▶ Instructions to follow
Please write out every one of the rows below word for word, keeping each line unchanged.

═══ Data supplied

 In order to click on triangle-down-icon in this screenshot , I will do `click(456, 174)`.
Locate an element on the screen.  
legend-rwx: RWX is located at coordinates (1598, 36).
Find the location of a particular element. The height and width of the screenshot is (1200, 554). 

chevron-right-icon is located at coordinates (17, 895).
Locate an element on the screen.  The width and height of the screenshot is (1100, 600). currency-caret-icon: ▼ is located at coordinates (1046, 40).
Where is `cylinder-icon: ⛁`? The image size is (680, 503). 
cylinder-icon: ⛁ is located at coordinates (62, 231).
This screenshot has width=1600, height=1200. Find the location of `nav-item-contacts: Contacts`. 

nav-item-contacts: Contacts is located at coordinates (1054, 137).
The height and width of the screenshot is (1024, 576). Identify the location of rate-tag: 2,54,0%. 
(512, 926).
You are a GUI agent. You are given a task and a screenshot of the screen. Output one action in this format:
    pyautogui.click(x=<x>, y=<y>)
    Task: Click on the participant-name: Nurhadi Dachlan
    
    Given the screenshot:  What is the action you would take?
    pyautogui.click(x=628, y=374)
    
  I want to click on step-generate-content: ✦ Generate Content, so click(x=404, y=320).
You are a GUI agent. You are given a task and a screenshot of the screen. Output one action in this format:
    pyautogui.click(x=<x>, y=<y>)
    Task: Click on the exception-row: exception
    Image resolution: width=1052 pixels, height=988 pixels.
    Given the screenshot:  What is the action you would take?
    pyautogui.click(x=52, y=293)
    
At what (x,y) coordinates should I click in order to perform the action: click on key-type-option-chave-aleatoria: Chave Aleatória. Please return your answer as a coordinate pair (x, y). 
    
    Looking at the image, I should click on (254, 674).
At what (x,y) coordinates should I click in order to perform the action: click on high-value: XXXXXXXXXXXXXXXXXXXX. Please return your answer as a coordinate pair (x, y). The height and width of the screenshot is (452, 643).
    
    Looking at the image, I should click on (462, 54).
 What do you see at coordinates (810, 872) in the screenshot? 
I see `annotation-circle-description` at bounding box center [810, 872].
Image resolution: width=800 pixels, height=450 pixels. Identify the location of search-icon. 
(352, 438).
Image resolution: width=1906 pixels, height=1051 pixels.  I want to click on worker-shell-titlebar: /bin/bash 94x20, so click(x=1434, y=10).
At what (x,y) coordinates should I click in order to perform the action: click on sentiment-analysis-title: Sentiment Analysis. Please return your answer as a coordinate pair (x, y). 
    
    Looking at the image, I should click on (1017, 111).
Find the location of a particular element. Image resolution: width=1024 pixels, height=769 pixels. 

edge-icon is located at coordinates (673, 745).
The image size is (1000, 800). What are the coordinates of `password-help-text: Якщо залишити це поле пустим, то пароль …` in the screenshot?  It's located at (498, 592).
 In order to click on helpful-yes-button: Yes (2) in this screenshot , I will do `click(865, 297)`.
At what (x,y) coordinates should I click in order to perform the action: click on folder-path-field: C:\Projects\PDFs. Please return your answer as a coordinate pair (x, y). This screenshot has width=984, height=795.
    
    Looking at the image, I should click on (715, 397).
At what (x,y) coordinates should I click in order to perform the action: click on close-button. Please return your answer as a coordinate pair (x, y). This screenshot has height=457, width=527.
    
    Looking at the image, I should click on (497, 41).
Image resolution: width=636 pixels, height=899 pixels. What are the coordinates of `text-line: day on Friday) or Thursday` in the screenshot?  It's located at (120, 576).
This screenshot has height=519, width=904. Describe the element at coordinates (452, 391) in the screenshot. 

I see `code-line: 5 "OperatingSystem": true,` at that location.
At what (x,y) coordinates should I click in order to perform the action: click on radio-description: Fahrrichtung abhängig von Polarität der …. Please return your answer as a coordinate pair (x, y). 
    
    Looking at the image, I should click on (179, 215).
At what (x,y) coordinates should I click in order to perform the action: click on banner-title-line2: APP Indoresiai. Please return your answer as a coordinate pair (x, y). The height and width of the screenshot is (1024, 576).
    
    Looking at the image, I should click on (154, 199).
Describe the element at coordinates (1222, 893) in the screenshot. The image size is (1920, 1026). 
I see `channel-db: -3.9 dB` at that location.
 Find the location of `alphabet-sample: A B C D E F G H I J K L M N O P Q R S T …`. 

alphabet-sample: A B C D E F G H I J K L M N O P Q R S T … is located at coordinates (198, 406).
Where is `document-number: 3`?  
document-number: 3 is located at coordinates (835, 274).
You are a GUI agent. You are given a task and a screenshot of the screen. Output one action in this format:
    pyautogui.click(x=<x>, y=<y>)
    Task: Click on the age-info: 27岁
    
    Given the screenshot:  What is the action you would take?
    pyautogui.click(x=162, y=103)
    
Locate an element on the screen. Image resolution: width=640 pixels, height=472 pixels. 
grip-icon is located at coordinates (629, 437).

══════

▶ The answer
 In order to click on triangle-down-icon in this screenshot , I will do `click(456, 174)`.
Locate an element on the screen.  
legend-rwx: RWX is located at coordinates (1598, 36).
Find the location of a particular element. The height and width of the screenshot is (1200, 554). 

chevron-right-icon is located at coordinates (17, 895).
Locate an element on the screen.  The width and height of the screenshot is (1100, 600). currency-caret-icon: ▼ is located at coordinates (1046, 40).
Where is `cylinder-icon: ⛁`? The image size is (680, 503). 
cylinder-icon: ⛁ is located at coordinates (62, 231).
This screenshot has width=1600, height=1200. Find the location of `nav-item-contacts: Contacts`. 

nav-item-contacts: Contacts is located at coordinates (1054, 137).
The height and width of the screenshot is (1024, 576). Identify the location of rate-tag: 2,54,0%. 
(512, 926).
You are a GUI agent. You are given a task and a screenshot of the screen. Output one action in this format:
    pyautogui.click(x=<x>, y=<y>)
    Task: Click on the participant-name: Nurhadi Dachlan
    
    Given the screenshot:  What is the action you would take?
    pyautogui.click(x=628, y=374)
    
  I want to click on step-generate-content: ✦ Generate Content, so click(x=404, y=320).
You are a GUI agent. You are given a task and a screenshot of the screen. Output one action in this format:
    pyautogui.click(x=<x>, y=<y>)
    Task: Click on the exception-row: exception
    Image resolution: width=1052 pixels, height=988 pixels.
    Given the screenshot:  What is the action you would take?
    pyautogui.click(x=52, y=293)
    
At what (x,y) coordinates should I click in order to perform the action: click on key-type-option-chave-aleatoria: Chave Aleatória. Please return your answer as a coordinate pair (x, y). 
    
    Looking at the image, I should click on (254, 674).
At what (x,y) coordinates should I click in order to perform the action: click on high-value: XXXXXXXXXXXXXXXXXXXX. Please return your answer as a coordinate pair (x, y). The height and width of the screenshot is (452, 643).
    
    Looking at the image, I should click on (462, 54).
 What do you see at coordinates (810, 872) in the screenshot? 
I see `annotation-circle-description` at bounding box center [810, 872].
Image resolution: width=800 pixels, height=450 pixels. Identify the location of search-icon. 
(352, 438).
Image resolution: width=1906 pixels, height=1051 pixels.  I want to click on worker-shell-titlebar: /bin/bash 94x20, so click(x=1434, y=10).
At what (x,y) coordinates should I click in order to perform the action: click on sentiment-analysis-title: Sentiment Analysis. Please return your answer as a coordinate pair (x, y). 
    
    Looking at the image, I should click on (1017, 111).
Find the location of a particular element. Image resolution: width=1024 pixels, height=769 pixels. 

edge-icon is located at coordinates (673, 745).
The image size is (1000, 800). What are the coordinates of `password-help-text: Якщо залишити це поле пустим, то пароль …` in the screenshot?  It's located at (498, 592).
 In order to click on helpful-yes-button: Yes (2) in this screenshot , I will do `click(865, 297)`.
At what (x,y) coordinates should I click in order to perform the action: click on folder-path-field: C:\Projects\PDFs. Please return your answer as a coordinate pair (x, y). This screenshot has width=984, height=795.
    
    Looking at the image, I should click on (715, 397).
At what (x,y) coordinates should I click in order to perform the action: click on close-button. Please return your answer as a coordinate pair (x, y). This screenshot has height=457, width=527.
    
    Looking at the image, I should click on (497, 41).
Image resolution: width=636 pixels, height=899 pixels. What are the coordinates of `text-line: day on Friday) or Thursday` in the screenshot?  It's located at (120, 576).
This screenshot has height=519, width=904. Describe the element at coordinates (452, 391) in the screenshot. 

I see `code-line: 5 "OperatingSystem": true,` at that location.
At what (x,y) coordinates should I click in order to perform the action: click on radio-description: Fahrrichtung abhängig von Polarität der …. Please return your answer as a coordinate pair (x, y). 
    
    Looking at the image, I should click on (179, 215).
At what (x,y) coordinates should I click in order to perform the action: click on banner-title-line2: APP Indoresiai. Please return your answer as a coordinate pair (x, y). The height and width of the screenshot is (1024, 576).
    
    Looking at the image, I should click on (154, 199).
Describe the element at coordinates (1222, 893) in the screenshot. The image size is (1920, 1026). 
I see `channel-db: -3.9 dB` at that location.
 Find the location of `alphabet-sample: A B C D E F G H I J K L M N O P Q R S T …`. 

alphabet-sample: A B C D E F G H I J K L M N O P Q R S T … is located at coordinates (198, 406).
Where is `document-number: 3`?  
document-number: 3 is located at coordinates (835, 274).
You are a GUI agent. You are given a task and a screenshot of the screen. Output one action in this format:
    pyautogui.click(x=<x>, y=<y>)
    Task: Click on the age-info: 27岁
    
    Given the screenshot:  What is the action you would take?
    pyautogui.click(x=162, y=103)
    
Locate an element on the screen. Image resolution: width=640 pixels, height=472 pixels. 
grip-icon is located at coordinates (629, 437).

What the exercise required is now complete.